Tujuan dari program SSL-QRC dan SSL-TM adalah untuk membuat pada tahun 2016 model eksperimental lanjutan dengan kekuatan 100-150 kW, dan, pada akhirnya, pemasangan laser berenergi tinggi pada kapal seperti Arleigh Burke- perusak kelas (DDG-51) dan fregat LCS. … Angkatan Laut AS berencana melaksanakan program laser shipborne hingga 2018 dengan kesiapan awal pada 2020-2021. Laser yang lebih kuat ini diharapkan efektif terhadap berbagai target permukaan dan udara pada jarak hingga 15-20 km.
Pada tahun 2014, Departemen Riset Angkatan Laut memberi Raytheon kontrak $ 11 juta untuk memasang sistem laser jarak pendek pada kendaraan lapis baja Hummer. Pengembangan ini diharapkan mengarah pada penciptaan senjata laser 30 kW dan radar kompak dengan susunan antena bertahap, yang akan dipasang pada kendaraan lapis baja taktis ringan Joint Light Tactical Vehicle (JLTV) yang menjanjikan.
Perusahaan Jerman Rheinmetall baru-baru ini memperoleh pengalaman komprehensif dalam penggunaan laser berenergi tinggi yang tersedia secara komersial dan adaptasinya sebagai sistem senjata, termasuk di bidang pertahanan udara. Pada tahun 2013, ia berhasil mendemonstrasikan laser 50 kW, serta versi 30 kW dengan sistem pelacakan optik yang dipasang pada senjata anti-pesawat Oerlikon Revolver Gun dan terhubung ke radar kendali tembakan Oerlikon Skyguard. Laser 30 kW menembak jatuh tiga UAV jet yang terbang dengan kecepatan 20 m / s pada jarak sekitar dua kilometer.
Demo Boeing Swift Phantom lima ton akan didukung oleh dua mesin turboshaft CT-7. Darpa mengklaim kecepatan 400 knot pada beban 40% dan lebar sayap dengan baling-baling melingkar 15 meter.
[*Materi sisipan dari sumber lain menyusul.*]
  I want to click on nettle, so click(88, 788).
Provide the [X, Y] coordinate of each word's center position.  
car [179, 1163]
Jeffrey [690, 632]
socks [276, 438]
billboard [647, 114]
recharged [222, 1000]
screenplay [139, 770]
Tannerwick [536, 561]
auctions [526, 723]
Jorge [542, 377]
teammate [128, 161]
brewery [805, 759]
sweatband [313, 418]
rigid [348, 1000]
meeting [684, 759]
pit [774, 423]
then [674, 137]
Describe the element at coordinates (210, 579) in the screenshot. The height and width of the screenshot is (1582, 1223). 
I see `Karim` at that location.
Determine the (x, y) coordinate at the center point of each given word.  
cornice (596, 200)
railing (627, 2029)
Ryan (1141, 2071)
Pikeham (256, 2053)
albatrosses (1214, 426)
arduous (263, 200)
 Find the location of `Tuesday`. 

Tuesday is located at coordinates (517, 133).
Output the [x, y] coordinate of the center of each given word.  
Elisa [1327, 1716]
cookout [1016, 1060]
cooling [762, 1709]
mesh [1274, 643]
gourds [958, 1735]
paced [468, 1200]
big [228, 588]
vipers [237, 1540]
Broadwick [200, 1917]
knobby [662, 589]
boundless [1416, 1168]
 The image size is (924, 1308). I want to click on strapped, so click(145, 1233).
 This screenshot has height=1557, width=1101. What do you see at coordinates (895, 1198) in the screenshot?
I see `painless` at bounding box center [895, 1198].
Belum diputuskan apakah kendaraan itu akan berawak atau tidak.
Setelah Northrop Crumman menutup program drone jarak jauh Lemv pada tahun 2013, Hybrid Air Vehicles membeli prototipe HAV304, yang akan menjadi dasar untuk Airlander berawak (foto). Selanjutnya, versi tanpa awak juga dimungkinkan.